Some months after the media coverage of the censorship of my work I was given a “Special Recognition Award” from the Maryland Library Association. “Your ability to communicate with children and excite them to read,” they said, “is noteworthy.” The local Anne Arundel County library went out of their way to acknowledge that they had nothing to do with this attempted censorship and the librarians there were especially ardent fans.

A month after being told of the award, I was asked to perform at The White House. “That’s the way that the world goes round,” John Prine wrote, “You’re up one day, the next your down.”

Just as the original story began to drop from the headlines, it was a front page news story again: “Banned singer to perform at White House,” one headline read. Another said “Singer banned in local county to perform at White House.”

People told me that I was lucky and couldn’t buy that kind of publicity, but I had schools cancel concerts, and parents and teachers who had been fans for years would call and say, “we love your work but we are afraid of anything controversial this year.”

It was a tough year. The ACLU came to my defense and I was eventually reinstated in the schools.

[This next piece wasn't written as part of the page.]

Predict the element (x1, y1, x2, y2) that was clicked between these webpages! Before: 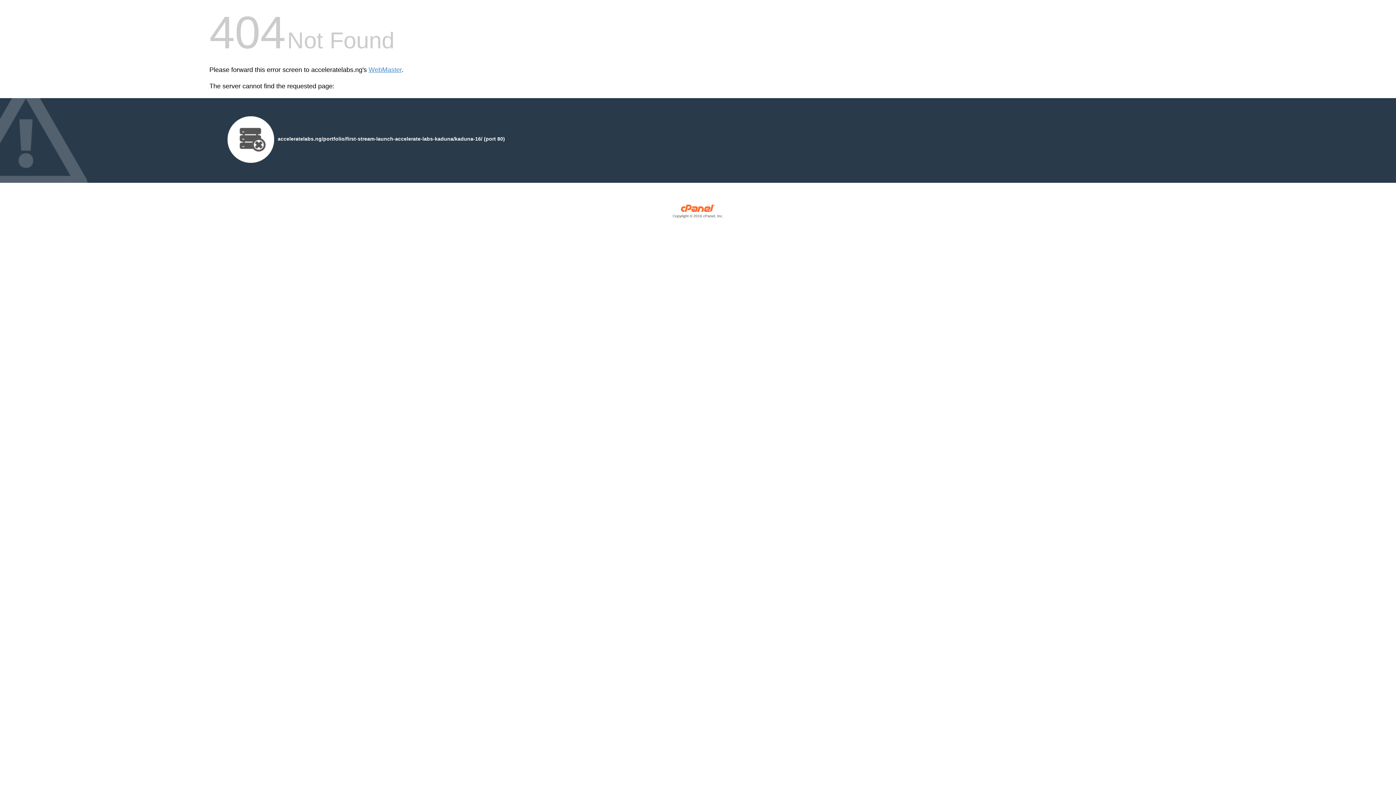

I play in the county all the time now and remember my very first concert after I was approved to return. I wondered if I should comment on the ban and decided not to. Halfway through my concert, I played my song, “Underwear.” When I sang the last line of the song–“Underwear with lots of holes is a sorry sight/look around and try to see who’s wearing their’s too tight”–every teacher in the audience stood up and gave me a standing ovation.

It was worth the trip.

A year later everyone had forgotten about the story and my bookings had returned to normal. I was asked to go on a TV talk show and talk about the experience, one year later. I hesitated; would this just remind people about the banning on my work, just as schools were beginning to call again?

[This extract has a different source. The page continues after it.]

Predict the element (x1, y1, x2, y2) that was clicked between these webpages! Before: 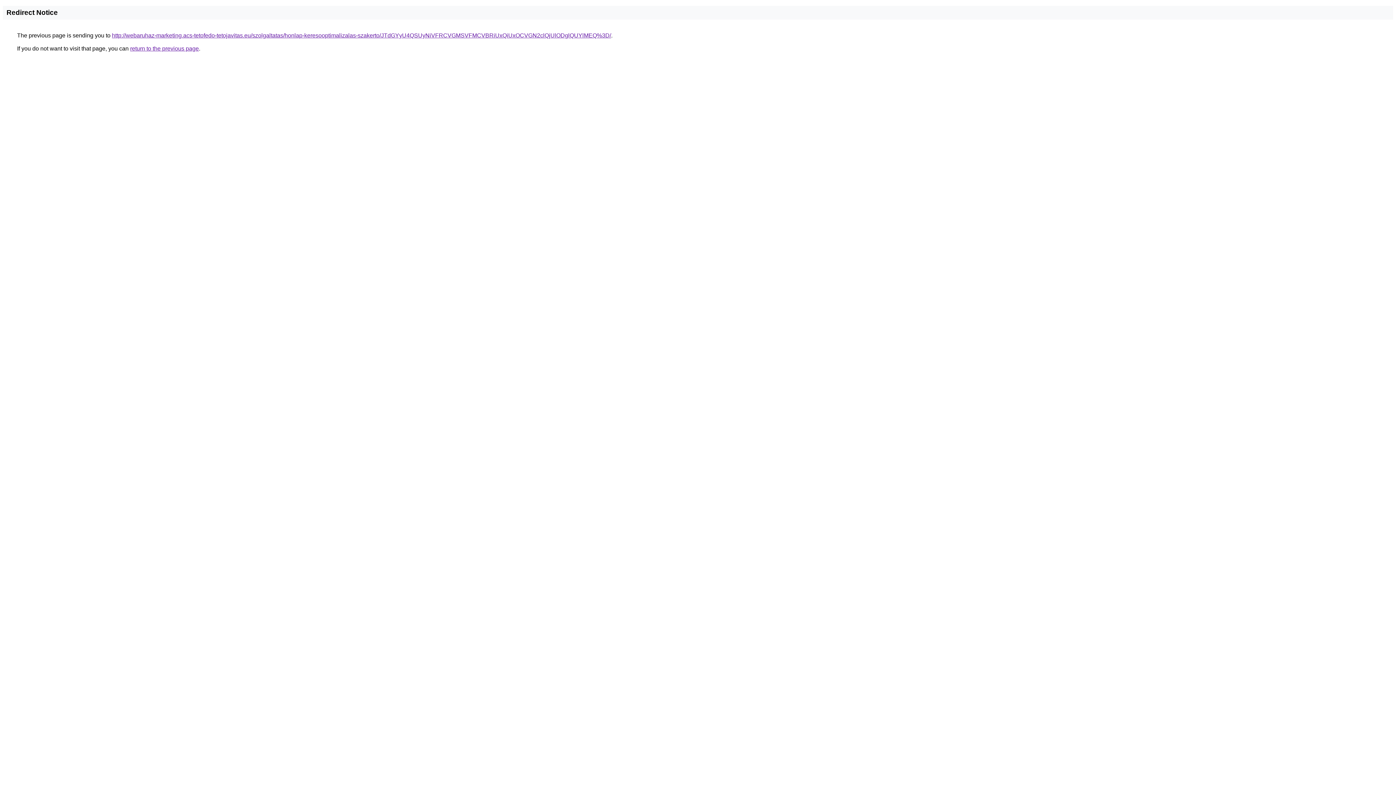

I have always felt strongly about issues of censorship and free expression and agreed to do the show. A television producer who’s children had my books and recordings saw the program and asked me to host the TV series, “Field Trip.”

That’s the way the world goes round.

I have been fortunate. I have been extremely successful in carving out my own little niche in the world and doing it in my own way. I’m sure some of my songs still rub people the wrong way. “A man who has no enemies,” Ambrose Bierce wrote, “probably has no friends,”

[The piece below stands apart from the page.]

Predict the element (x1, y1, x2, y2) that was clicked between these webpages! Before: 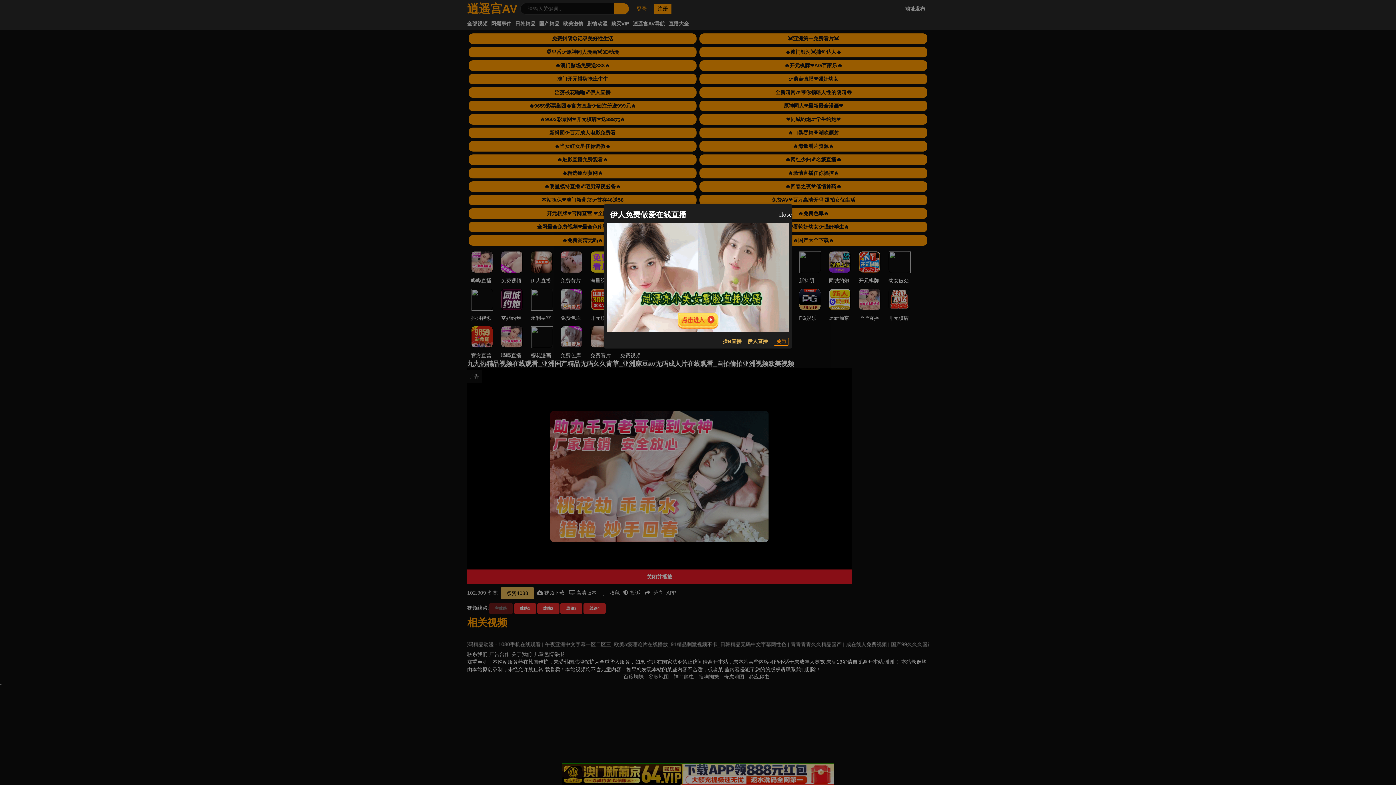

In this era where the Mark Twain School bans “Huckleberry Finn” from its shelves, I guess I can’t really complain. I know of no writer who has truly excited and inspired kids to read who hasn’t had someone question his or her writing. A writer excites the imagination. A writer stirs emotions and feelings. But it does sadden me when I hear of a school that decides not to allow their students to hear my songs or read one of my books because someone might object. It doesn’t happen often, but when it does, its the kids who are being cheated.

Of course I am older now. I have children of my own now. I have written many new songs from a totally different perspective….but there is still a common thread that runs throughout my work. It is a sense of the wonderful absurdity of everyday life and a celebration of the day-to-day. My work is not for everyone. But it is for those who still want something a little different.